The Slipper Trade That Built a Business: A Nigerian Mother–Daughter Story


I stopped by my mummy’s shop recently — Omò Ìyá Oní Bàtà — and for the first time in a long while, it hit me hard.

I can boldly say this: I am the founder and the foundation of this business.

Many years ago, around 2006 or even earlier, my mum was already deep in the trenches of hustle. She travelled regularly to Cotonou, buying goods and reselling them to market women back home. Back then, there was no niche, no specialization. If it looked like a good deal, she bought it.

Cloth linings (I hated those ones with passion because of the weight), soaps, slippers, baby shoes — anything that could sell.

We had a small shop inside the market, and I was everything rolled into one: personal assistant, cashier, delivery agent, and debt recovery officer. She took me along to her customers. I took orders, recorded prices, tracked debts, delivered goods, and followed up days later for payment.

That follow-up part was where my frustration truly began.

I would get to a customer’s shop to collect money and be told to “sit down.” I’d sit for hours.

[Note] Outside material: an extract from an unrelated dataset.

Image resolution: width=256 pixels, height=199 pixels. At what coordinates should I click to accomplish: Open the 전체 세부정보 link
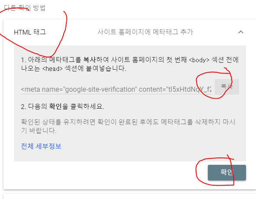41,146
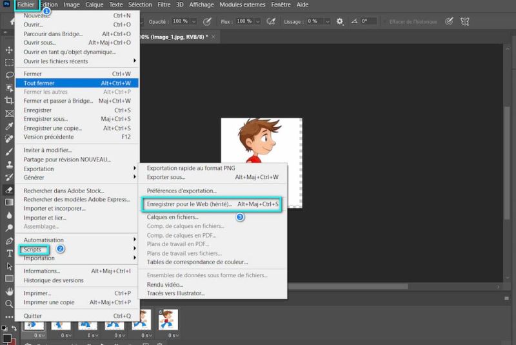Click the butterfly symmetry options icon

tap(465, 21)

Sometimes they’d pay half. Sometimes nothing at all. Other times, they’d smile and tell me to come back another day. Meanwhile, my mum had already spent money on transport, stress, and energy to bring those goods in.

One day, after plenty begging, I convinced my mum to take me with her to Cotonou.

She was worried about the stress, but I needed to see it for myself. I wanted to understand whether all this wahala with market people was truly worth it.

That journey changed how I saw my mother forever.

At the border, she slowed her pace behind me and whispered calmly:
“I’m going to cross to the other side using that gate. You, just keep going straight. Walk fast. Don’t turn left or right. And don’t answer anyone.”

And she disappeared.

I walked straight for about five minutes without her. My heart was racing. I was scared and almost in tears, but I kept walking just as she said. Suddenly, she appeared from nowhere like magic.

“That’s how we cross the border,” she said casually.

I was shocked. “Why didn’t you prepare me ahead of time?”

She laughed. “If I had told you, you would have been shaking. And they would have caught you.”

That day, my respect for my mum multiplied. That woman is a certified hustler.

On that trip, I became the buyer. Calculator hanging proudly on my neck, I converted CFA to naira, compared prices, and made decisions. We eventually settled on adult and children’s slippers in different designs.

That trip changed everything.

That was how my mum unknowingly found her niche.

Back home, reality still annoyed me.

My mum made just ₦50–₦70 profit on a dozen slippers, depending on the design. Yet retailers sold each pair for at least ₦50 profit per piece. They didn’t travel. They didn’t cross borders. They didn’t face stress. And still, they delayed payment.

It pained me deeply.

By 2009, I couldn’t keep quiet anymore.

I sat my mum down for one of the hardest conversations we remembered.

“Mum,” I said, “let’s start selling these slippers ourselves.”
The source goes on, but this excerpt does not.